Tequila and Whisky Leading the Charge
UBS highlighted Diageo’s tequila brand, Don Julio, and its whisky-based Crown Royal as pivotal to the recovery, particularly in the challenging US spirits market. While 2025 is projected to witness a general volume decline, Diageo's portfolio is expected to buck the trend. UBS forecasts a US 'sell-out' growth of 3.6% for Diageo in the first half of 2025, substantially outperforming an industry average of minus 1%.
US Spirits Market Outlook
The US spirits sector, a key market for Diageo, has faced headwinds recently, with volumes under pressure. However, UBS anticipates a cyclical rebound, with the sector expected to achieve annual growth of around 3% in the coming years. While this is below historical levels, it remains superior to most other consumer product categories, giving Diageo a competitive edge.

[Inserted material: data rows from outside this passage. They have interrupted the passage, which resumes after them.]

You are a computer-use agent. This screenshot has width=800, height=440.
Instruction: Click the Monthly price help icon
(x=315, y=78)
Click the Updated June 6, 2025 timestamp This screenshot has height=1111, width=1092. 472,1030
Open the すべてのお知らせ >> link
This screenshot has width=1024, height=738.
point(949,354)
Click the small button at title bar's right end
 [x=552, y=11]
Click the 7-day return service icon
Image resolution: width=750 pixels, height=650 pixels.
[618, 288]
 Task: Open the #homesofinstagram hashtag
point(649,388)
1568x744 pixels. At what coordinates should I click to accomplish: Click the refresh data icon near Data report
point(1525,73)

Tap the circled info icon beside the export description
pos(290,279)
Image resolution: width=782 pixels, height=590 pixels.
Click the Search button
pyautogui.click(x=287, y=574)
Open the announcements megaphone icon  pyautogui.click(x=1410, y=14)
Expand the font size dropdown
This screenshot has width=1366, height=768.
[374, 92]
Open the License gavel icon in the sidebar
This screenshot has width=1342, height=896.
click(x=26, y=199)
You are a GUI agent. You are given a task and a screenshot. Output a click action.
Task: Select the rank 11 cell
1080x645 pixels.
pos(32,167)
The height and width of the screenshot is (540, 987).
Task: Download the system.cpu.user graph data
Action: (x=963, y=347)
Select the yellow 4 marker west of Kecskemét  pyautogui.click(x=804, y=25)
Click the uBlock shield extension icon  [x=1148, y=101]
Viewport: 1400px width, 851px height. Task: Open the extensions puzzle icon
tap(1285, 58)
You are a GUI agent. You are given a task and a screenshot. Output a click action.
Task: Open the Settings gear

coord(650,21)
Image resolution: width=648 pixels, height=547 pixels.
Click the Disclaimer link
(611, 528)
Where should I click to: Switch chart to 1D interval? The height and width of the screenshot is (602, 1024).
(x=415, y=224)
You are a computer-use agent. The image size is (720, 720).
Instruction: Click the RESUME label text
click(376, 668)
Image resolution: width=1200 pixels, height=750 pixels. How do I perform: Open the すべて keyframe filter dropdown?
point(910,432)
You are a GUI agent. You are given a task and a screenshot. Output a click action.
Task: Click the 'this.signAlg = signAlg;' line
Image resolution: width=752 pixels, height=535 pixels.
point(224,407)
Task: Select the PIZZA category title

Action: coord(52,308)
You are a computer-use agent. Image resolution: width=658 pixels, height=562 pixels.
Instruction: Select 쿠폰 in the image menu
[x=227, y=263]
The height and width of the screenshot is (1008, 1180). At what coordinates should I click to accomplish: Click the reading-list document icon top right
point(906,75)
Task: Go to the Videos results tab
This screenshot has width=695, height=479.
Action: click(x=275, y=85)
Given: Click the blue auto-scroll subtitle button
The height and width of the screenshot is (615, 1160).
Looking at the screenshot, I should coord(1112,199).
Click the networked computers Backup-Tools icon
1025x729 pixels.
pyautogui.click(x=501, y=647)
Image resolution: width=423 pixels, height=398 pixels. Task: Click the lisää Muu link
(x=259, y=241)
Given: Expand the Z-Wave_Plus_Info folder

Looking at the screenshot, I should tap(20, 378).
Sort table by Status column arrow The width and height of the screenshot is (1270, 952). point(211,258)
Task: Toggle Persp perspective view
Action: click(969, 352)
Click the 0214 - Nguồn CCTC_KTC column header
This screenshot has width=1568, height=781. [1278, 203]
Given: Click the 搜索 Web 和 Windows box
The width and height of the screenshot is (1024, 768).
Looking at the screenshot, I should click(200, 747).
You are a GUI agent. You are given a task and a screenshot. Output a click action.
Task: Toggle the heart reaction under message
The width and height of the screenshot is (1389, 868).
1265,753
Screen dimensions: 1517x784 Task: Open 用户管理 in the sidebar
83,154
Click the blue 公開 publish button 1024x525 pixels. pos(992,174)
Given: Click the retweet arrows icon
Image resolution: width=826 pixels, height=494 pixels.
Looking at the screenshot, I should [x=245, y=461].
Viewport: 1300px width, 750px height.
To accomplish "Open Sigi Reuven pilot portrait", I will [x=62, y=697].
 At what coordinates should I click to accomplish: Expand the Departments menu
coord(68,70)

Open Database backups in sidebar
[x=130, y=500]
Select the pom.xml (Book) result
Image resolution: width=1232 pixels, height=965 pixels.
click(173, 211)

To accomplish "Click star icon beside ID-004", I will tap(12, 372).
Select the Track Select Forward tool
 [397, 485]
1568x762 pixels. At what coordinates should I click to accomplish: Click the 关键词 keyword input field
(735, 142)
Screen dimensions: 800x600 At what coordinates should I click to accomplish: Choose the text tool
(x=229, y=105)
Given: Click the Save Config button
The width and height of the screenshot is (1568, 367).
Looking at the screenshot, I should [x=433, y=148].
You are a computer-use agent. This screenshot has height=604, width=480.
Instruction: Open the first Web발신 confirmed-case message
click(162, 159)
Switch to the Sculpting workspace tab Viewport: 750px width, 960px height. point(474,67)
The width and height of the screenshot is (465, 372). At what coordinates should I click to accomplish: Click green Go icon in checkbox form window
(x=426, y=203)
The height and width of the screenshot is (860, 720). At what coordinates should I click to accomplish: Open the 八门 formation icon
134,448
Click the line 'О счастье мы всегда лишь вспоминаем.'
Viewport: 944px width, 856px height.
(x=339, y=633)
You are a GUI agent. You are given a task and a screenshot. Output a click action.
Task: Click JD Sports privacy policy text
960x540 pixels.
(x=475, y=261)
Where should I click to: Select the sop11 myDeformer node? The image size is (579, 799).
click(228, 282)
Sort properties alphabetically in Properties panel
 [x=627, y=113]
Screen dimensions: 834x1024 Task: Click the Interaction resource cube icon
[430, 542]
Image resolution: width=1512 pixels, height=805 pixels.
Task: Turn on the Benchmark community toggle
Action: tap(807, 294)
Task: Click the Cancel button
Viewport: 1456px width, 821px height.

End of Earnings Downgrade Cycle
UBS emphasized that Diageo appears to be nearing the end of its earnings downgrade cycle, having experienced a 31% reduction in earnings per share forecasts over the last two years. This stability, coupled with strong brand performance, positions the company well for a sustained recovery.
Market Reaction
Shares in Diageo rose by 3.5% to 2,577p following the UBS announcement, reflecting renewed investor confidence. The brokerage’s updated price target of £29.20 signals significant potential upside as the company pivots towards growth.
Looking Ahead
Diageo’s diversified portfolio, which includes premium brands with strong consumer loyalty, is set to capitalize on a recovering market environment. With strategic focus on high-growth categories like tequila and whisky, the company aims to leverage its strengths for a stronger performance in 2025 and beyond. Further updates on market dynamics and brand performance will be key in shaping the company’s trajectory as it navigates the next phase of its recovery.